Public view considered unimportant by government and regulatory agencies. Industry lobby rules GE policy.

Over 95% of the 10,000 submissions received by the Royal Commission of Inquiry into GM raised serious concerns over genetic engineering, yet many submitters were refused their requests to speak to their submissions.

The final report showed that information received after the process and during the preparation may well have been inaccurate and deliberately false. In one such case (Chapter 4 L-Tryptophan) there is no worldwide documentation to support the findings in the final paragraph. The Royal Commission report did not reflect the scientific findings presented to them, and at the time it was held there was virtually no research into risk effects, either completed or published.

The Commission did however recognise that there were wide gaps in knowledge. Research is now being addressed with the assistance of FoRST funding but results will take another 5 years to complete and still no health studies have been commissioned.

William Rolleston of the Life Science Network recently referred to GE Free proponents saying, "In many cases they stood aside from the democratic process and now want to force their unacceptable ideas on the rest of us".

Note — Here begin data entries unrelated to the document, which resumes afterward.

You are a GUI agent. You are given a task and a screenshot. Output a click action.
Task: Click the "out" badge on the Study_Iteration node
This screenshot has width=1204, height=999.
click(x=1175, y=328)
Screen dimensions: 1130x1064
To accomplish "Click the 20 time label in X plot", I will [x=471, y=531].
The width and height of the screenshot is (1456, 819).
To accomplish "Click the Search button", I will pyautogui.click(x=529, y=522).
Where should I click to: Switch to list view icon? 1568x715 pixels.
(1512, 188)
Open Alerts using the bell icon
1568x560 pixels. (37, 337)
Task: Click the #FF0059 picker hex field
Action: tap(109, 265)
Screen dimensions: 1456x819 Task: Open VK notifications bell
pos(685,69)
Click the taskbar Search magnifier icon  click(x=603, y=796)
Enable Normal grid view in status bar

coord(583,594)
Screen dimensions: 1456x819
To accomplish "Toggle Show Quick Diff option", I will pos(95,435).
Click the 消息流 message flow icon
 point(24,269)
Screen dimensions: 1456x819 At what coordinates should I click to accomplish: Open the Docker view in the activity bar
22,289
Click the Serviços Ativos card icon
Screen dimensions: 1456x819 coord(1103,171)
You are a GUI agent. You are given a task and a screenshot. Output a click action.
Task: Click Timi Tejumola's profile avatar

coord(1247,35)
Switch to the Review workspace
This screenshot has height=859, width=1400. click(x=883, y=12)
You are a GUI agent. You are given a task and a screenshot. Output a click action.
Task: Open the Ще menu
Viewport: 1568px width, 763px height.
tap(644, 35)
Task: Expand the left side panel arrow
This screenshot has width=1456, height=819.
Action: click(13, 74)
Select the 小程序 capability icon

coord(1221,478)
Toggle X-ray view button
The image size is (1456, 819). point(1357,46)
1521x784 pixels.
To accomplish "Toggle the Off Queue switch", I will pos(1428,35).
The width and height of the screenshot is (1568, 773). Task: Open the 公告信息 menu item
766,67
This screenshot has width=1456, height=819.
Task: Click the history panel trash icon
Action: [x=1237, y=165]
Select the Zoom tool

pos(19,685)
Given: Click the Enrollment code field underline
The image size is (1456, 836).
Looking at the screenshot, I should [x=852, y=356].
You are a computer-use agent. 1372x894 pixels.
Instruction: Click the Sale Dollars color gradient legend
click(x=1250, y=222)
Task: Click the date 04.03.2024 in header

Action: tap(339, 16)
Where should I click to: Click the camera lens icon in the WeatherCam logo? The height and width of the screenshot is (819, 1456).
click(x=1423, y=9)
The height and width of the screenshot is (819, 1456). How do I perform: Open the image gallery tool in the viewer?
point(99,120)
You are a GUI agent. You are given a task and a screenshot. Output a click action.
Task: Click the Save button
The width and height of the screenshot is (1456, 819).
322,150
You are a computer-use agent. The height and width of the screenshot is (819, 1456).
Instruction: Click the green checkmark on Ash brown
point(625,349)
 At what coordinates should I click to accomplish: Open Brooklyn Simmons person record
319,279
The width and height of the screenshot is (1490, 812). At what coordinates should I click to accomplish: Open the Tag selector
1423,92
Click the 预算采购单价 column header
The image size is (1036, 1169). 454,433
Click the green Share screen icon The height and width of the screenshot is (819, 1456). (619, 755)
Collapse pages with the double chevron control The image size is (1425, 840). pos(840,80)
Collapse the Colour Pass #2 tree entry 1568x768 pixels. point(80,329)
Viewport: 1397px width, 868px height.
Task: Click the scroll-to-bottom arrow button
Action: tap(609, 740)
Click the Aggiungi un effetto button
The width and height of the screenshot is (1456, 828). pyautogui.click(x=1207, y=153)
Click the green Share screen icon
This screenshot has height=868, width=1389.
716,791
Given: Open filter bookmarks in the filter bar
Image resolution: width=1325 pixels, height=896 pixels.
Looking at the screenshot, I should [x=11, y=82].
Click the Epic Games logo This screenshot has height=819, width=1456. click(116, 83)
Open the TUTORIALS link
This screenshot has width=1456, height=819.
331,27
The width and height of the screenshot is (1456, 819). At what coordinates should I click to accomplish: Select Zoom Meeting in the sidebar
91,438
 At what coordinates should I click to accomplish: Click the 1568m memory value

Claire Bleakley of GE Free New Zealand in Food and Environment stated " We have been making submissions to ERMA and FSANZ for over 5 years now, most submission processes indicate that 99% of submitters are opposed to the GE applications, yet they are consistently ignored. It appears any that a lack of industry participation in the submission process may be due, as in the UK, to the fact that most of the advisors to GE policy have links to the GE industry".

GE Free New Zealand in Food and Environment call on Government to declare what advice they are receiving and from whom. How many advisors and politicians are linked to the GE industry? How many times have government been lobbied by biotech and pharmaceutical company representatives?

The government and their regulatory agencies have refused representation from the GE Free coalition to discuss GE policy, yet have apparently been readily open to advice from others, on serious issues of importance to New Zealand agriculture, such as Novartis in relation to the Corngate fiasco?

“The majority of the public are against the use of GE in food and our environment and have been poorly consulted, despite the use of their taxes to support this controversial technology. A lack of proper media discussion of the issues, until extremely recently, has also ensured the public have been kept in the dark.”